Боль в этот момент стала столь нестерпимой, что Габриэль едва могла вынести ее. Извиваясь и всхлипывая, она попыталась освободиться из рук Рогана и, вконец обессилев, замерла в его объятиях. Она даже не осознала, что плачет, пока он не приблизил ее лицо к своему и не стер дорожки от слез с мокрых щек. Габриэль не думала, что Роган был в не меньшей степени огорчен, пока отчетливо не увидела боль в его глазах.

Она также не представляла, что его мука может так усилить ее собственную, пока он не произнес:

— Габриэль, хорошо известный нам обоим Жерар Пуантро на самом деле не одно и то же лицо. У меня нет враждебности к человеку, который вырастил вас как собственную дочь, благодаря чему он заслужил ваши преданность и любовь. Но я клянусь, человек, положивший без всякого сожаления столько жизней американцев, предстанет перед правосудием, чего бы мне это ни стоило.

Его объятия стали еще крепче, когда она попыталась высвободиться. Роган приподнял ее лицо, и глаза их встретились.

— Желанная цель близится. Все началось задолго до того, как мы встретились. Финал трагедии так же неизбежен, как наша встреча… как те чувства, с которыми мы пришли друг к другу. Ни вы, ни я не можем повлиять на последствия. Самое большее, что мы в состоянии сделать, — просто следовать инстинктам, которые ведут пас, и ждать, пока игра не будет сыграна до конца.

Остановившись на мгновение из-за того, что голос охрип от волнения, Роган продолжил:

— Мы не властны над будущим, но настоящее все еще принадлежит нам. Габриэль… у нас есть шесть дней, и лучшем случае — семь…

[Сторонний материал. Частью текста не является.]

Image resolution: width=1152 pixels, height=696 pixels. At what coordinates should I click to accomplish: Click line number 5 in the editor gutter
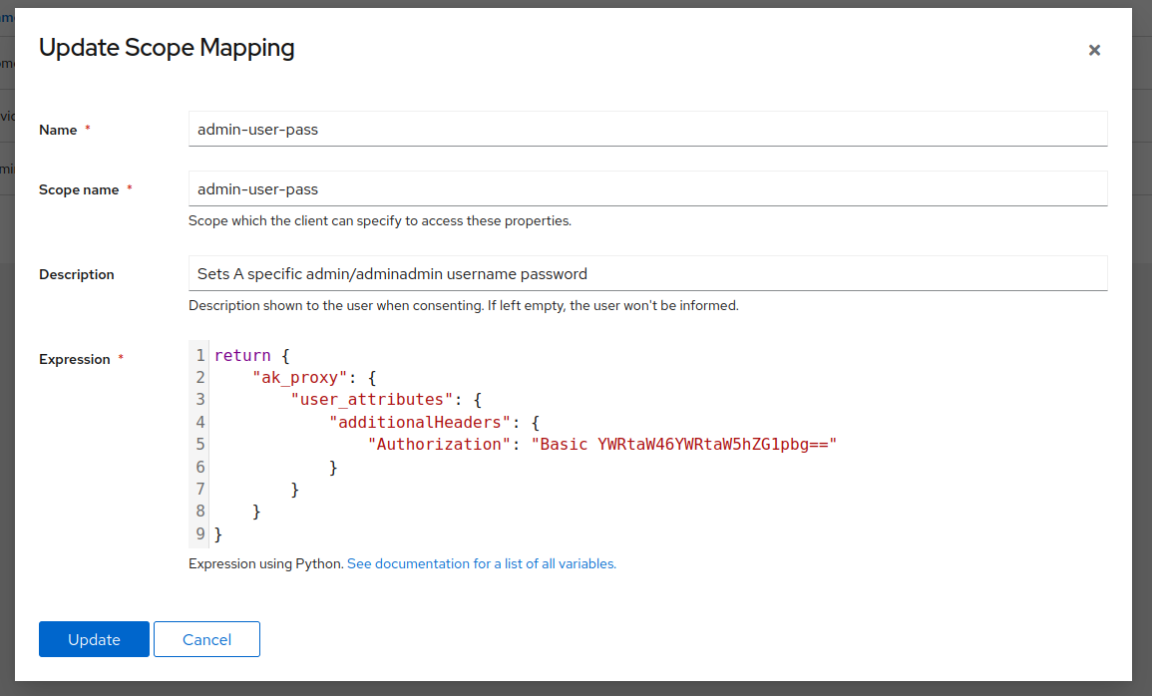coord(198,444)
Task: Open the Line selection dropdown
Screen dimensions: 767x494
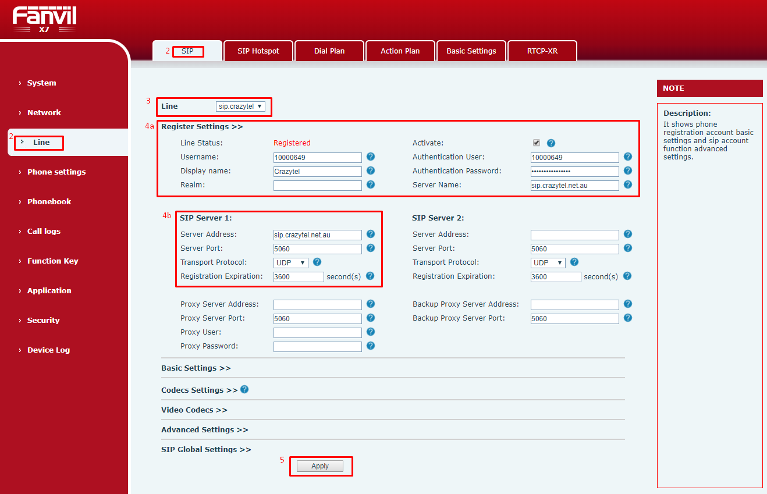Action: coord(240,106)
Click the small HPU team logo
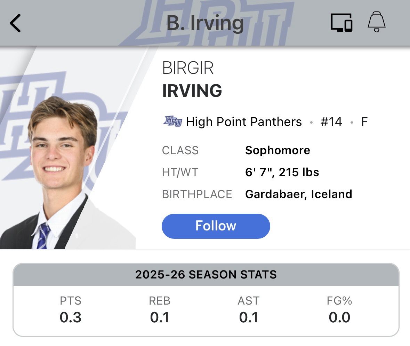410x346 pixels. [x=172, y=122]
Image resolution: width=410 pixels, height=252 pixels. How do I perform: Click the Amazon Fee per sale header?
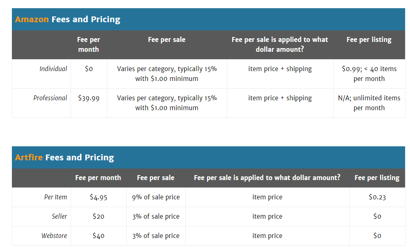tap(166, 39)
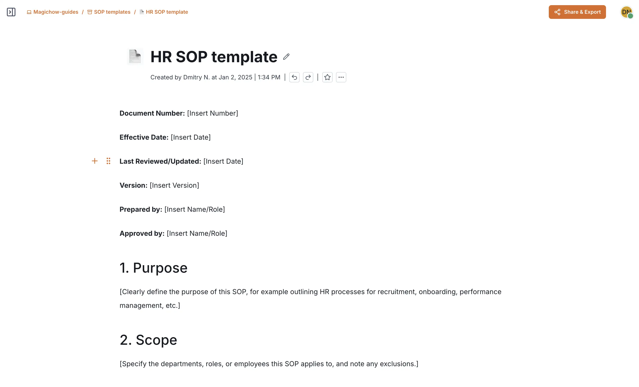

Озноб, пронзивший могучую фигуру Рогана, передался и Габриэль. Роган… Рапас… они слились в одном мужчине… оба желают ее. И она желает… теперь. Но внутренний голос не оставлял ее.

— Роган, мой отец будет уничтожен из-за меня.

— Все, что ему предстоит испытать, является результатом его деяний, а не ваших.

— Но-о… я люблю его.

Никакого ответа.

— Роган…

Он отыскал ее губы и заглушил поцелуем начало жалобной фразы. Продолжительный поцелуй… все мягче… все глубже… пробуждающий восторг, который постепенно вытеснил все слова, сказанные ранее. Руки Рогана принесли успокоение ее сердцу, готовому разорваться… Радость, восторг, пусть даже на миг… такой сладкий, сладкий миг.


В заведении мадам Рене царило оживление. За дверью чувствовалось движение, столь привычное для вечернего времени. Клариса поднялась со своей задрапированной в шелка постели и потянулась за пеньюаром. Прикрыв свою наготу шелковой материей, она с улыбкой повернулась к стоявшему рядом Пьеру. Улыбка стала еще мягче, когда она коснулась рукой его щеки и прошептала:

— Vous etes un homme tres beau[17].

— Действительно?

Пьер с виноватой улыбкой просунул руку под пеньюар, обвил обнаженную талию Кларисы и привлек к себе. Голос его прозвучал негромко:

— Я бы предпочел услышать другие слова в такой интимный момент, но, думаю, эти тоже подойдут.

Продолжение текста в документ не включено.